◆ **TO BE DONE**: Rewrite the listing from the line with "Screen dimensions: 267x593" up to and including the line with "click(18, 89)", keeping every line. Multiply each click coordinate in the answers by 0.35 and round to a whole number, with halves rounding up, leaving all other numbers and text as they are.

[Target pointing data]
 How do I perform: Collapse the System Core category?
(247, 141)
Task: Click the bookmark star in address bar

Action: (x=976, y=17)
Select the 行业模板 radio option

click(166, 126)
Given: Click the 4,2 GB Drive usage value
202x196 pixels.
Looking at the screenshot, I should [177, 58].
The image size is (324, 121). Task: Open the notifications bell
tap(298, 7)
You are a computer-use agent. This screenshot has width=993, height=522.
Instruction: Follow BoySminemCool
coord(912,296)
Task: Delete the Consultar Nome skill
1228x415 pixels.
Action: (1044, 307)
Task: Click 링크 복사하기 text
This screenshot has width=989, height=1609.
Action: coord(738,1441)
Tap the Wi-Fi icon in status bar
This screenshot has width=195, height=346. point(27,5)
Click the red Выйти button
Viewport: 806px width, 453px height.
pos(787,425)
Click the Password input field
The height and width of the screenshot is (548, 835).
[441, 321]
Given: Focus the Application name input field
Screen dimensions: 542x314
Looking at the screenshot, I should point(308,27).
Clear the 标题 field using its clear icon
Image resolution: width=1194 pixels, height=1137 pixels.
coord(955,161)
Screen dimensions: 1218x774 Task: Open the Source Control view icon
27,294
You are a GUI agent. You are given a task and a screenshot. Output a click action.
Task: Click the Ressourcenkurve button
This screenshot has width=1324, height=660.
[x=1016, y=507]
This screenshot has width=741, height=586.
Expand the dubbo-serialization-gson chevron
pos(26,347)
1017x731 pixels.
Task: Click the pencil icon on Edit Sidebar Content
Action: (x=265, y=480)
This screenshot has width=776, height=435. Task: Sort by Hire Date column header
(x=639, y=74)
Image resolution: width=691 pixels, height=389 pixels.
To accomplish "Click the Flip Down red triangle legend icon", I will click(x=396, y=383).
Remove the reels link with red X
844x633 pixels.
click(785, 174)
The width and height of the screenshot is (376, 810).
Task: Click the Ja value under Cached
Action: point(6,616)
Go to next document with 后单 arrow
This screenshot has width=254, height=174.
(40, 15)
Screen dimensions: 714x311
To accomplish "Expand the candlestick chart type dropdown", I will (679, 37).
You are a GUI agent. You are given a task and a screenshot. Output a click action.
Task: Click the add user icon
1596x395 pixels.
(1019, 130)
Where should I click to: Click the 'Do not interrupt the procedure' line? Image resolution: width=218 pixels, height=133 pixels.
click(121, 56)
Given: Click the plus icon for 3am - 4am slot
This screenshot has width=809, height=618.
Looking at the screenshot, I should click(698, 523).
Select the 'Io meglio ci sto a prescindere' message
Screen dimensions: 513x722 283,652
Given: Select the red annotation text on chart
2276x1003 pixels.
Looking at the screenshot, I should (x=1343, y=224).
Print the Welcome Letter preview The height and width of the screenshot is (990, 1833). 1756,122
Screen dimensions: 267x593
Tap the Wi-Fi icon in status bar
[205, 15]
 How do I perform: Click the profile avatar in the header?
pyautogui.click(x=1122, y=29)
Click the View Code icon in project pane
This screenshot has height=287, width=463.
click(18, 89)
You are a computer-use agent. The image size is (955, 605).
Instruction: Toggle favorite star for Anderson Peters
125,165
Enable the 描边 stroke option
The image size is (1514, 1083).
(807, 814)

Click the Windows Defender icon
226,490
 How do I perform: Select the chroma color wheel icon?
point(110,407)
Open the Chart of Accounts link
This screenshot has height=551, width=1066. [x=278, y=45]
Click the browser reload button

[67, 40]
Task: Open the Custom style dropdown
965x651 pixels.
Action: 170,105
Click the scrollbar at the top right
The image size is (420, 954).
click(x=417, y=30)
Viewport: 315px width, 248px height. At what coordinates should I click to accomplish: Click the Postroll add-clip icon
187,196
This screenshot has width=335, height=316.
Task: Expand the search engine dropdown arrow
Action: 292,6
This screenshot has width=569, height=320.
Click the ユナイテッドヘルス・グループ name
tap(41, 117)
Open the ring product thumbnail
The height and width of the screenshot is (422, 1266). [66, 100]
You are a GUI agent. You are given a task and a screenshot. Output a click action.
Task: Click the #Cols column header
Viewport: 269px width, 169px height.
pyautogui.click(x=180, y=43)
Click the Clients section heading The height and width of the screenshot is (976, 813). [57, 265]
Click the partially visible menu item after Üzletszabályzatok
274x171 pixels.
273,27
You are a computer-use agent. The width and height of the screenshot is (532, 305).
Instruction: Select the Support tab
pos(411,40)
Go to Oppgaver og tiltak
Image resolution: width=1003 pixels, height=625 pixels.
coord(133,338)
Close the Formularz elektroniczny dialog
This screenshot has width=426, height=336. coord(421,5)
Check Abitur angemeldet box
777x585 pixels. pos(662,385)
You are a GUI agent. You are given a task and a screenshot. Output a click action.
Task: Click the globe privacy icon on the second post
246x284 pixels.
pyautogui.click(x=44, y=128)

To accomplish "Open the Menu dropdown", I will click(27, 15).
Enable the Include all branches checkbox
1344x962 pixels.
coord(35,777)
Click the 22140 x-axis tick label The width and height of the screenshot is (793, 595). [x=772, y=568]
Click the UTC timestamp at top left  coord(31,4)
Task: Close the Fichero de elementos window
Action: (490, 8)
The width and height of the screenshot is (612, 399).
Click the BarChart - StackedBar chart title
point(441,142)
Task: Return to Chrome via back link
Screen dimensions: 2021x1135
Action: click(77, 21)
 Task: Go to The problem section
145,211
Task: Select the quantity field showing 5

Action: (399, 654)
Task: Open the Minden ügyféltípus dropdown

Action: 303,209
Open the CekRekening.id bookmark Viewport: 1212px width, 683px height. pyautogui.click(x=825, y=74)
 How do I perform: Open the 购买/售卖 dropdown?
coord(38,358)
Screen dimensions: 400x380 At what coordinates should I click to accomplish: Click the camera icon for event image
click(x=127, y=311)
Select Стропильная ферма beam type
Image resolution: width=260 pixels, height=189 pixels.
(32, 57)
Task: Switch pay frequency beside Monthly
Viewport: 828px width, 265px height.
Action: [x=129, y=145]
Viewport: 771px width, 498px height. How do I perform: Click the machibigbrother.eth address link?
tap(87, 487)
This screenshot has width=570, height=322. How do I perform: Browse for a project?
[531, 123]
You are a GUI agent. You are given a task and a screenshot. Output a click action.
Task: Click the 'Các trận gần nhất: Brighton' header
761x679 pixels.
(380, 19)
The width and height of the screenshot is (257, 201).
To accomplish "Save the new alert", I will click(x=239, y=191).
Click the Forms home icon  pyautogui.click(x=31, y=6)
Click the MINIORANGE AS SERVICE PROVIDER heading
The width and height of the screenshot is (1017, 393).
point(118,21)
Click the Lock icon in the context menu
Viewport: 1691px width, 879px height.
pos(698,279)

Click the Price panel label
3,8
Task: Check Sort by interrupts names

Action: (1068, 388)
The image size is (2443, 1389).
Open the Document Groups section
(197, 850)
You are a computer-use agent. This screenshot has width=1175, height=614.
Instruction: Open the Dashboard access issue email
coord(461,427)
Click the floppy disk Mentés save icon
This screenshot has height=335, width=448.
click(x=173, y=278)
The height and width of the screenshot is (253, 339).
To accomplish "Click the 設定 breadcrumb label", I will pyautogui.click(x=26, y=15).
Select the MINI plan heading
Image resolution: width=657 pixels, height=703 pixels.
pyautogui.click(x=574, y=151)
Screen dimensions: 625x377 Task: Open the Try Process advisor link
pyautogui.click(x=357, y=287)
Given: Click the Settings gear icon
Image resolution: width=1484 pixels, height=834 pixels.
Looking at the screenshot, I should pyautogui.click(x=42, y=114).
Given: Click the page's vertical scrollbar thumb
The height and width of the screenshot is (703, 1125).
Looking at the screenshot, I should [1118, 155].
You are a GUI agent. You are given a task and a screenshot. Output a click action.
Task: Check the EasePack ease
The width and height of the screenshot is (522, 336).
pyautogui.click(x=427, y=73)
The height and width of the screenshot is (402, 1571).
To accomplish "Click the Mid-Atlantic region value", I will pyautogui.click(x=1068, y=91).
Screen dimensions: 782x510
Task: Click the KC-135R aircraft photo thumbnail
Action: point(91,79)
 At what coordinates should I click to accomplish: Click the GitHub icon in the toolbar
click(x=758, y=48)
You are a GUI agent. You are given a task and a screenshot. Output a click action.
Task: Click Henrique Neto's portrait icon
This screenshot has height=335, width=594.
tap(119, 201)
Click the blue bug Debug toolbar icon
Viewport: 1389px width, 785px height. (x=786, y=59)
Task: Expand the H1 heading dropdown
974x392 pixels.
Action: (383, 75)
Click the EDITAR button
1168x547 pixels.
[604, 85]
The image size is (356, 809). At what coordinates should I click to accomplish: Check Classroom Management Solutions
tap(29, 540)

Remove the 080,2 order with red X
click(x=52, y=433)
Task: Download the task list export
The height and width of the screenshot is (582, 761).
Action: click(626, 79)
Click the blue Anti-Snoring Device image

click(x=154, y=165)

◆ **THE RESULT**:
Screen dimensions: 267x593
Tap the Wi-Fi icon in status bar
[72, 5]
 How do I perform: Click the profile avatar in the header?
pyautogui.click(x=393, y=10)
Click the View Code icon in project pane
This screenshot has height=287, width=463.
click(6, 31)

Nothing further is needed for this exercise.